MyST Corpus: Children's ASR Benchmark
- MyST Corpus is a structured children’s conversational speech dataset collected during virtual science tutoring, offering real-world spontaneous child speech.
- It includes 393 hours of audio across 10,496 sessions from 1,371 students, with approximately 45% word-level transcriptions aiding ASR performance benchmarking.
- The corpus supports both supervised and self-supervised research, enabling ASR adaptation studies and multimodal AI tutoring advancements in elementary science.
Searching arXiv for papers on the MyST corpus and related child ASR work. MyST Corpus, or My Science Tutor Corpus, is a children’s conversational speech corpus collected during virtual science tutoring sessions and intended to support automatic speech recognition, conversational AI tutoring, and multimodal educational systems. It comprises 393 hours of student speech, 228,874 student utterances, 10,496 virtual tutor sessions, and 1,371 students in grades 3–5, with roughly 45% of utterances transcribed at the word level. The corpus is notable for combining scale with task-oriented spontaneous speech in an educational dialog setting rather than read-speech elicitation, and it has become a recurrent benchmark for child ASR and adaptation studies (Pradhan et al., 2023).
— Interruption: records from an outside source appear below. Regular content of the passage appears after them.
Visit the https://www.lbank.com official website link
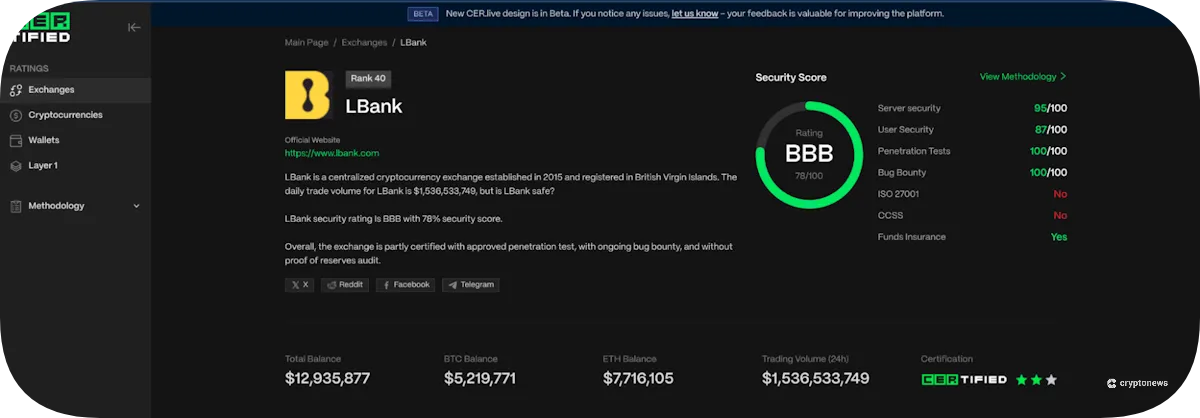Image resolution: width=1200 pixels, height=418 pixels. [x=332, y=153]
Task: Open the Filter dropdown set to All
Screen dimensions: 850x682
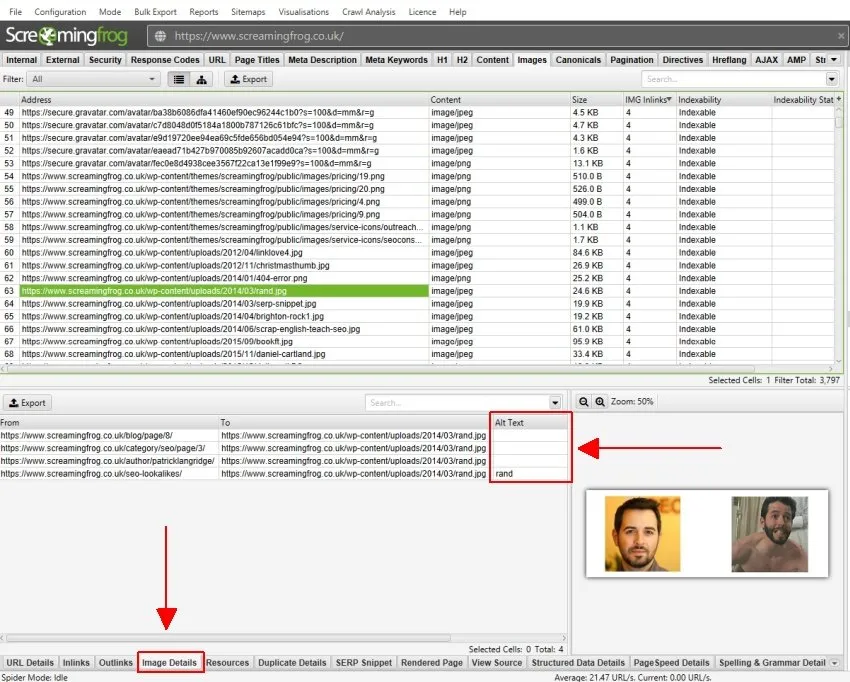Action: tap(93, 79)
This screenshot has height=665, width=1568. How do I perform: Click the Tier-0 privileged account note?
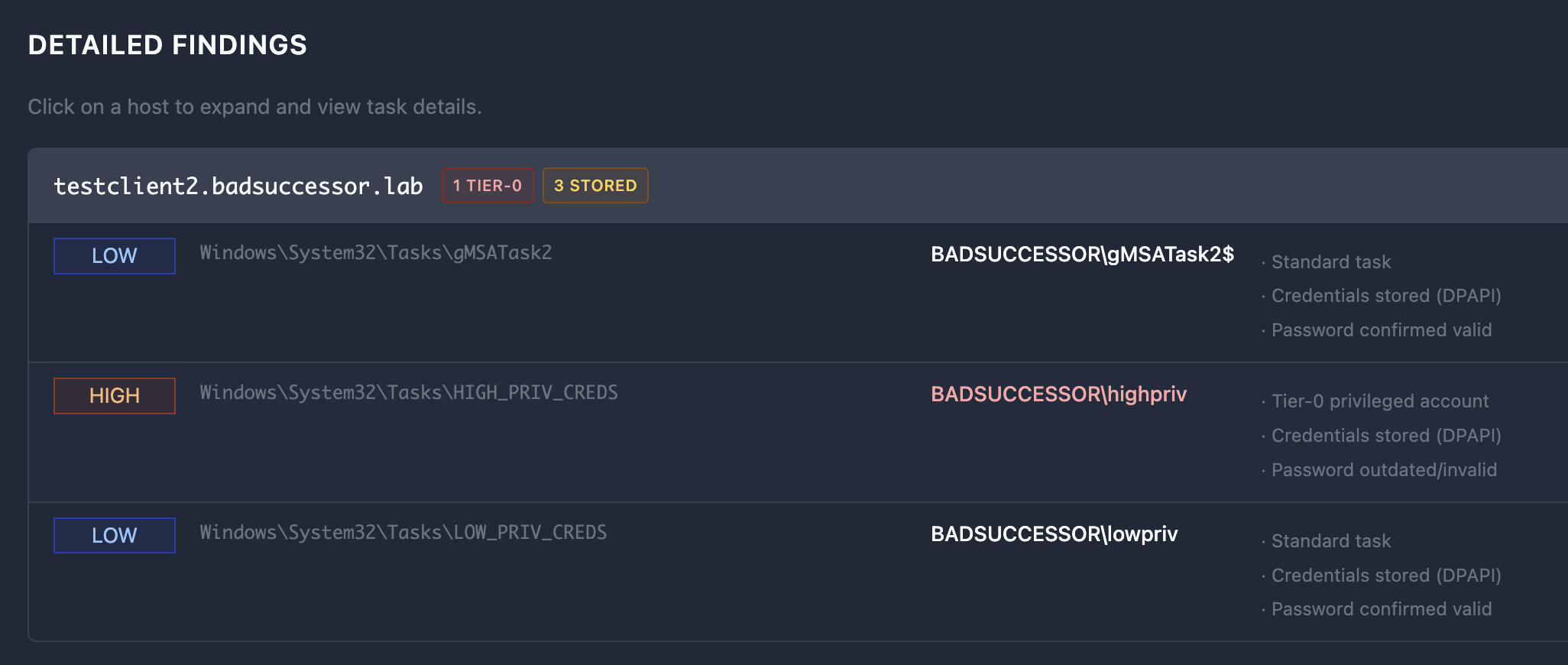point(1379,401)
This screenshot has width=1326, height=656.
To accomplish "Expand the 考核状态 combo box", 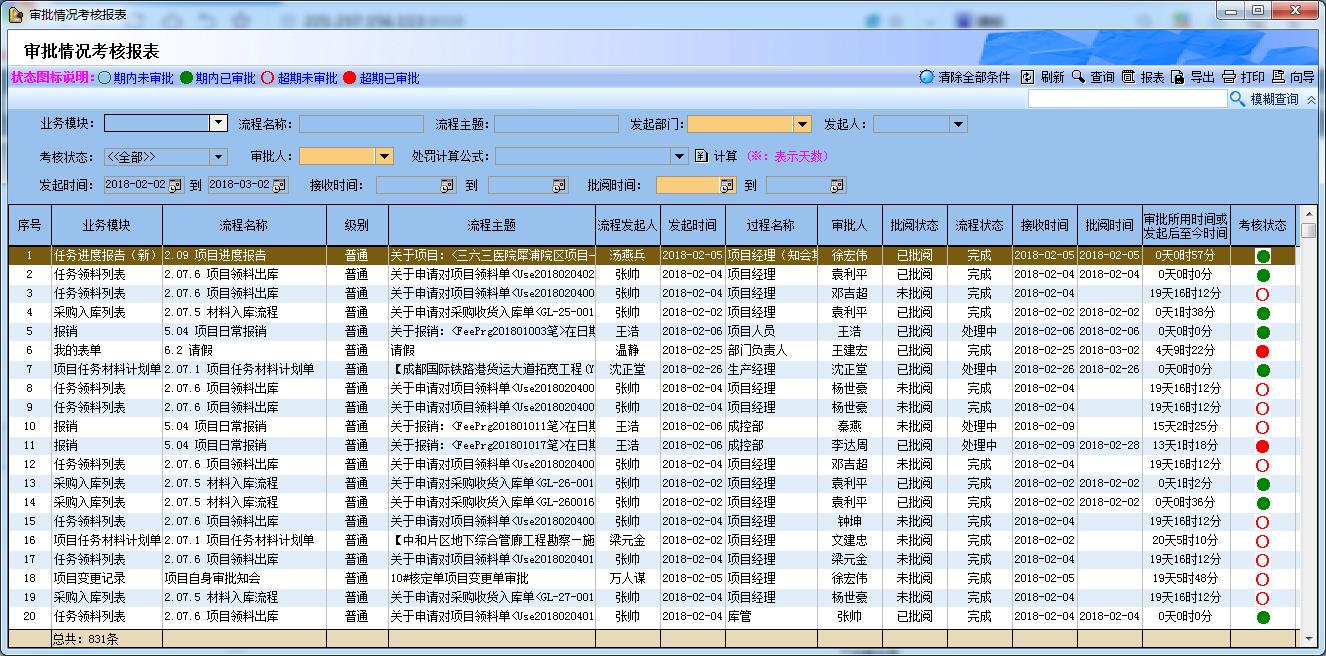I will pyautogui.click(x=218, y=157).
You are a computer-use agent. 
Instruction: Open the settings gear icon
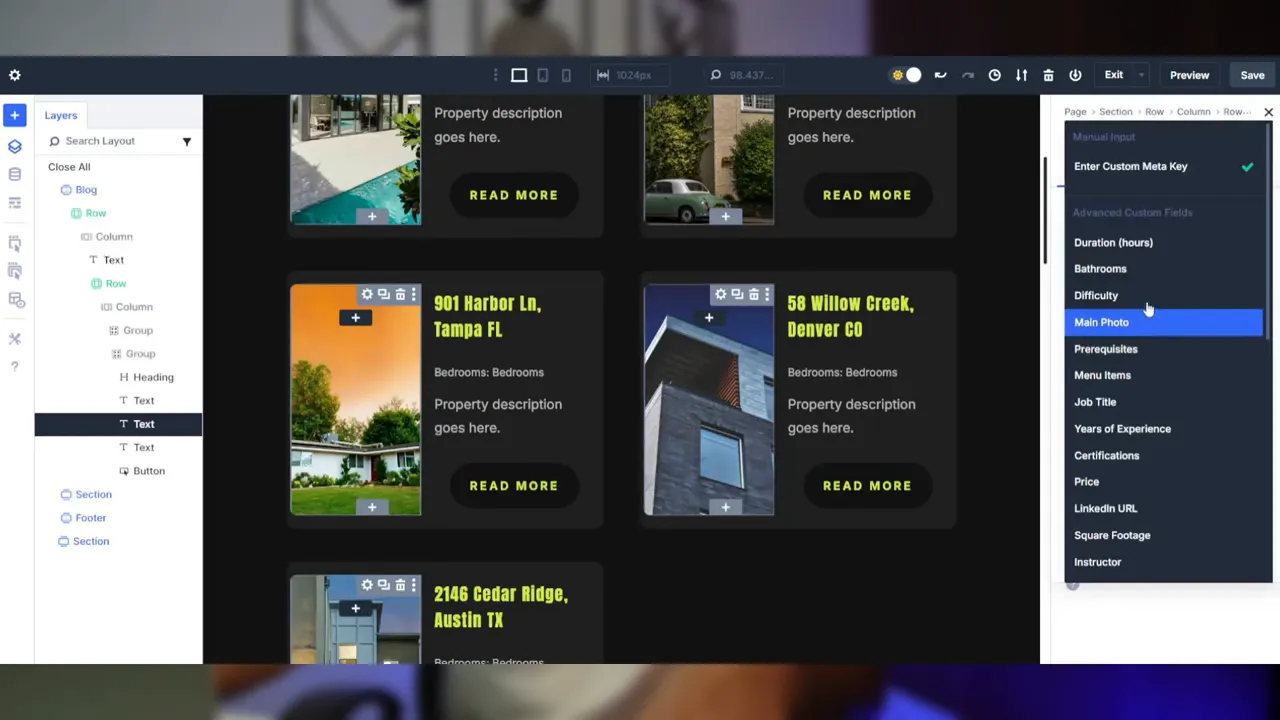click(x=14, y=75)
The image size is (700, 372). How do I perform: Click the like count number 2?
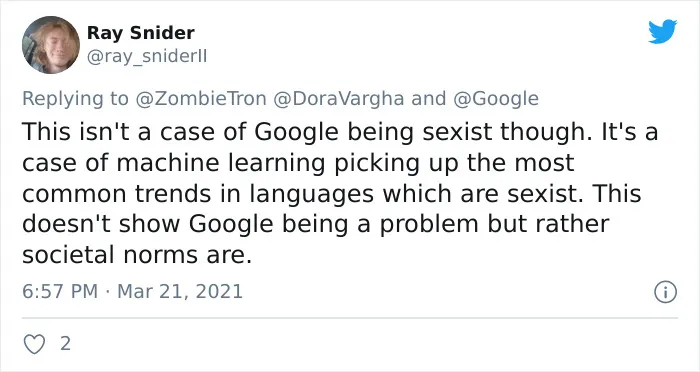pos(65,344)
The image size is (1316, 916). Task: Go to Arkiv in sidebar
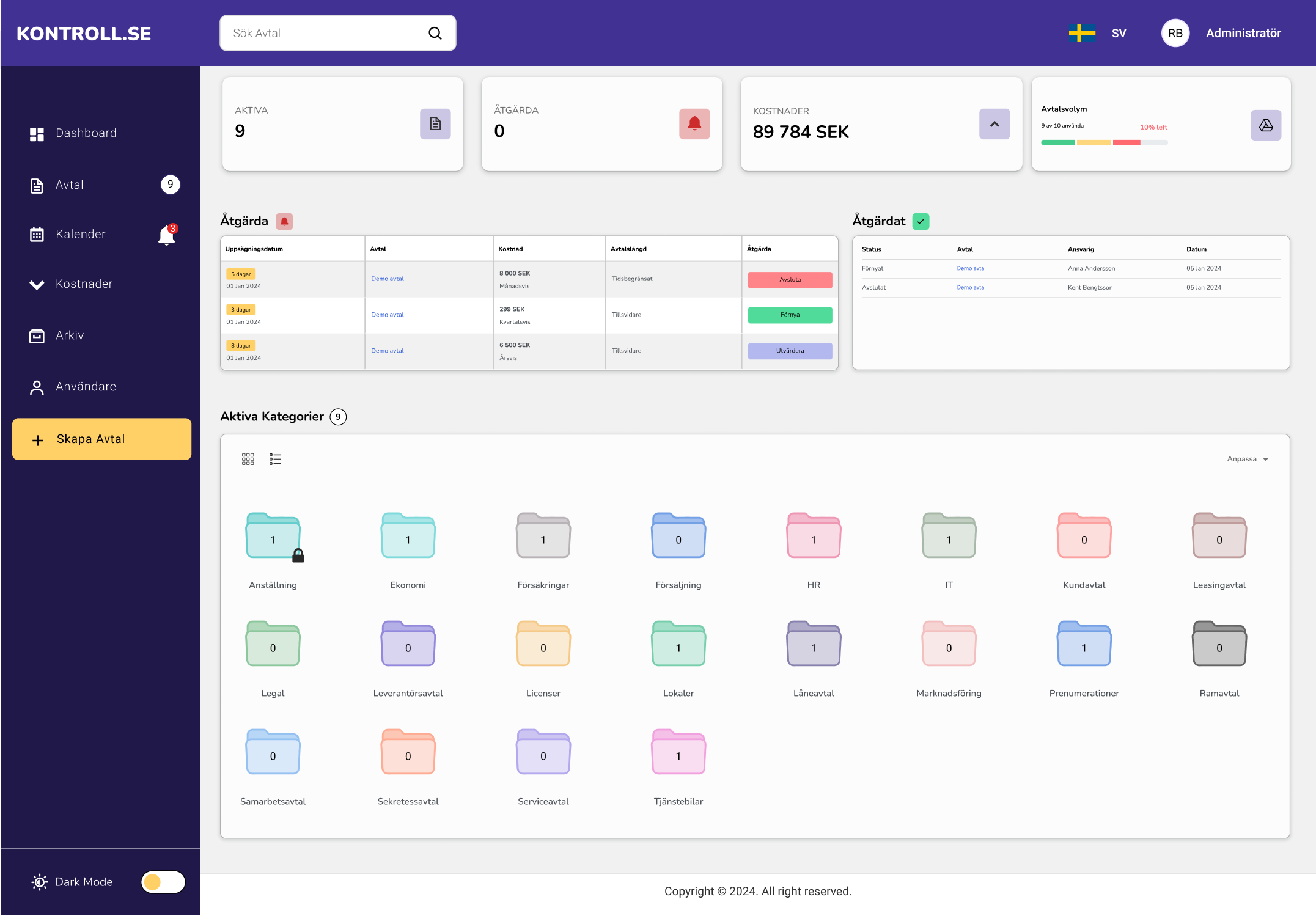coord(69,335)
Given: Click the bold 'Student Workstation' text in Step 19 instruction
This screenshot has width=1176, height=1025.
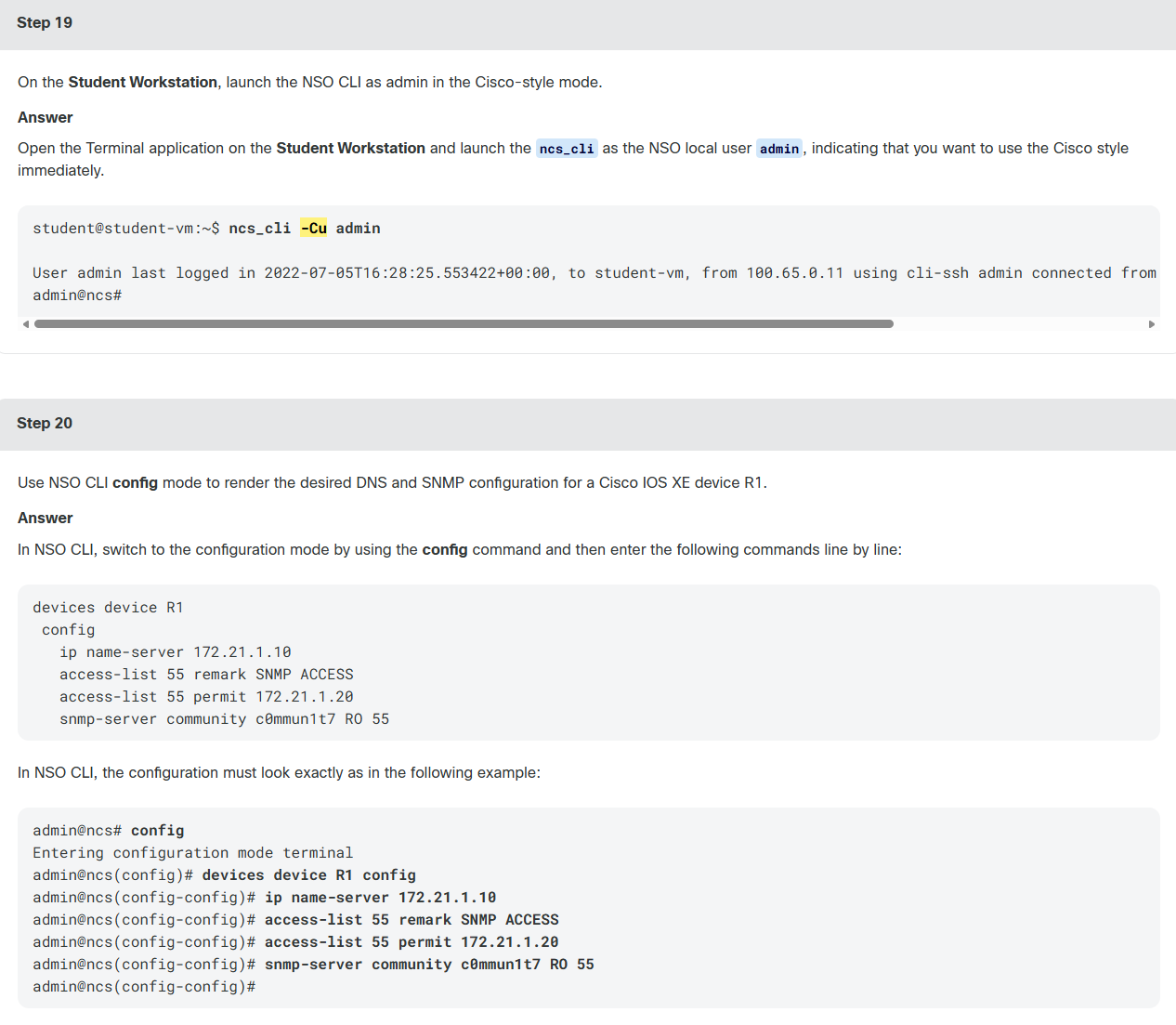Looking at the screenshot, I should point(143,83).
1. Origin and dialog setting
MyST was developed as part of the My Science Tutor project to support research and development in ASR for children and to enable conversational AI tutors and multimodal learning tools in elementary science education. Speech was collected during one-on-one virtual tutoring sessions with a lifelike character, “Marni,” after hands-on classroom science investigations based on FOSS modules. The interaction design is strict turn-taking: the tutor presents information, asks a question, and waits for the student response. Students speak using push-to-talk by pressing and holding the spacebar, and each student turn is recorded as a separate audio file (Pradhan et al., 2023).
The corpus is organized around science instruction rather than generic conversation. In Phase I, the modules were Mixtures and Solutions, Magnetism and Electricity, Variables, and Water. In Phase II, the modules were Energy and Electromagnetism, Living Systems, Mixtures, Soil/Rocks/Landforms, and Sun/Moon/Planets. Prompting targeted observations, causal explanations, procedural reflection, and scaffolded follow-ups tied to curriculum progression. Student responses range from short utterances to multi-sentence explanations and include domain vocabulary, disfluencies, false starts, and pronunciation variability; explicit mispronunciations were intentionally retained in transcripts where possible (Pradhan et al., 2023).
A common misconception is to treat MyST as a read-speech resource analogous to many older children’s corpora. The corpus paper instead describes it as conversational, explanation-oriented speech elicited in structured tutoring dialogs. This distinction matters because downstream ASR systems must handle spontaneous production phenomena, including fillers, topic restarts, and nonstandard child grammar, rather than only controlled reading performance (Pradhan et al., 2023).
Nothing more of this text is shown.